### Texte source
+++++
L'absence de tout roman publié chez Grasset dans la première sélection du Goncourt - je vous la donnais hier - a été remarquée. La chose est en effet assez exceptionnelle pour être notée. Un de ces romans, en particulier, était attendu: La septième fonction du langage, de Laurent Binet.
Son premier roman, HHhH, avait en effet reçu le Goncourt du premier roman et l'on pouvait raisonnablement penser que les mêmes lecteurs se pencheraient avec bienveillance sur la deuxième incursion de Laurent Binet sur les voies imprévisibles de la fiction. D'autant que deux membres de l'académie Goncourt se trouvent dans le livre.
Aïe! c'est peut-être ça, le problème, non?
Patrick Rambaud est l'auteur, avec Burnier, d'un Roland-Barthes sans peine qui le range, aux yeux de Michel Foucault, dans la clique de ceux qui auraient pu, ou au moins voulu assassiner Roland Barthes. Foucault s'emporte dans La septième fonction du langage:
« Depuis qu’il est au Collège de France – c’est moi qui l’ai fait entrer – les jalousies ont redoublé. Des ennemis, il n’avait plus que ça : les réactionnaires, les bourgeois, les fascistes, les staliniens et surtout, surtout, la vieille critique rance qui ne lui a jamais pardonné !— Pardonné quoi ?— D’avoir osé penser ! D’avoir osé remettre en cause ses vieux schémas bourgeois, d’avoir mis en lumière son infecte fonction normative, d’avoir montré ce qu’elle était vraiment : une vieille prostituée souillée par la bêtise et la compromission !— Mais qui, en particulier ?— Des noms ? Vous me prenez pour qui ! Les Picard, les Pommier, les Rambaud, les Burnier ! Ils l’auraient fusillé eux-mêmes s’ils avaient pu, douze balles dans la cour de la Sorbonne sous la statue de Victor Hugo !... »
Bayard, le flic chargé de l'enquête sur la mort de Roland Barthes, s'intéresse particulièrement à Rambaud dont il demande l'orthographe du nom puis achète le livre. Et commence même à le lire, dans un café. Assez perplexe...
Régis Debray est présent aussi parmi les nombreux personnages du roman, chez Fabius, dans l'équipe qui se réunit pour lister les forces et les faiblesses de François Mitterrand, candidat à la présidentielle. Il y a là Jack Lang, Robert Badinter, Jacques Attali et Serge Moati. La conversation roule, Debray y participe à peu près à bon escient, mais sans faire d'étincelles.
Plus tard, le voici dans un hôpital parisien, Sainte-Anne, devant la chambre d'Althusser qui a bien besoin des sédatifs qu'on lui a administrés après qu'il a tué sa femme. La compagnie est assez différente: Etienne Balibar et Jacques Derrida. Michel Foucault se joint à eux. Statut de témoin pour Debray...
+++++
### Données extraites

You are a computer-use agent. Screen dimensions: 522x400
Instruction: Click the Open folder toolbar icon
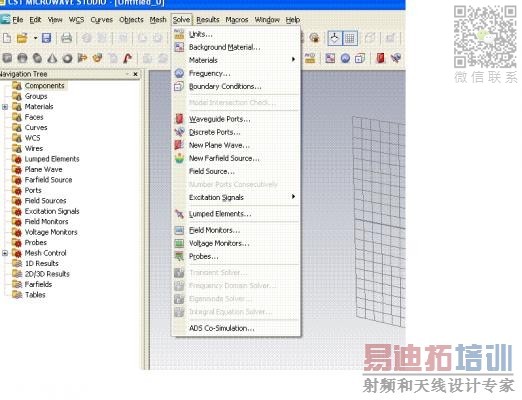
+++++
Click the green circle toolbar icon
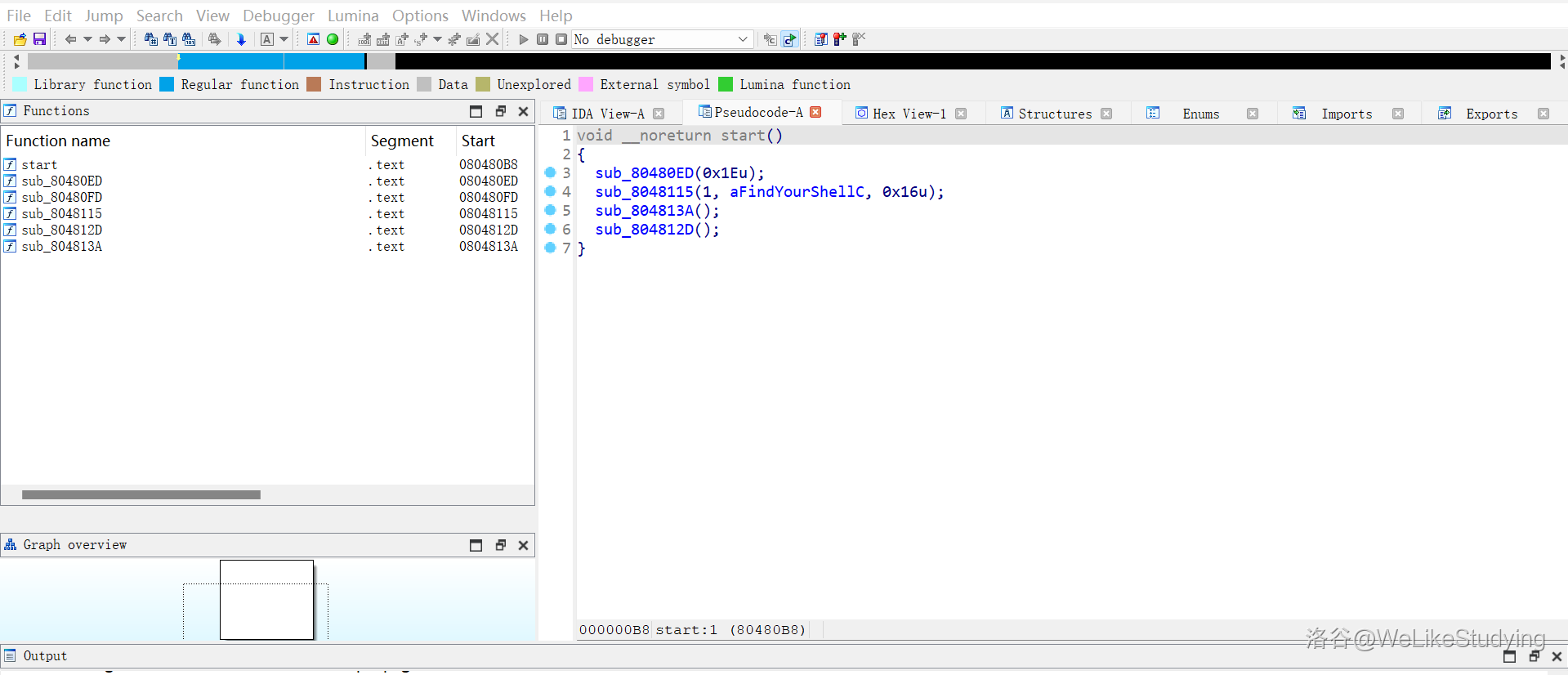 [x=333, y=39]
+++++
Recopiez le passage du texte sur le roman de Laurent Binet qui commence par « Régis Debray est » et s'arrête après « témoin pour Debray... », en substituant « calmants » à « sédatifs ».

### Corrigé
Régis Debray est présent aussi parmi les nombreux personnages du roman, chez Fabius, dans l'équipe qui se réunit pour lister les forces et les faiblesses de François Mitterrand, candidat à la présidentielle. Il y a là Jack Lang, Robert Badinter, Jacques Attali et Serge Moati. La conversation roule, Debray y participe à peu près à bon escient, mais sans faire d'étincelles.
Plus tard, le voici dans un hôpital parisien, Sainte-Anne, devant la chambre d'Althusser qui a bien besoin des calmants qu'on lui a administrés après qu'il a tué sa femme. La compagnie est assez différente: Etienne Balibar et Jacques Derrida. Michel Foucault se joint à eux. Statut de témoin pour Debray...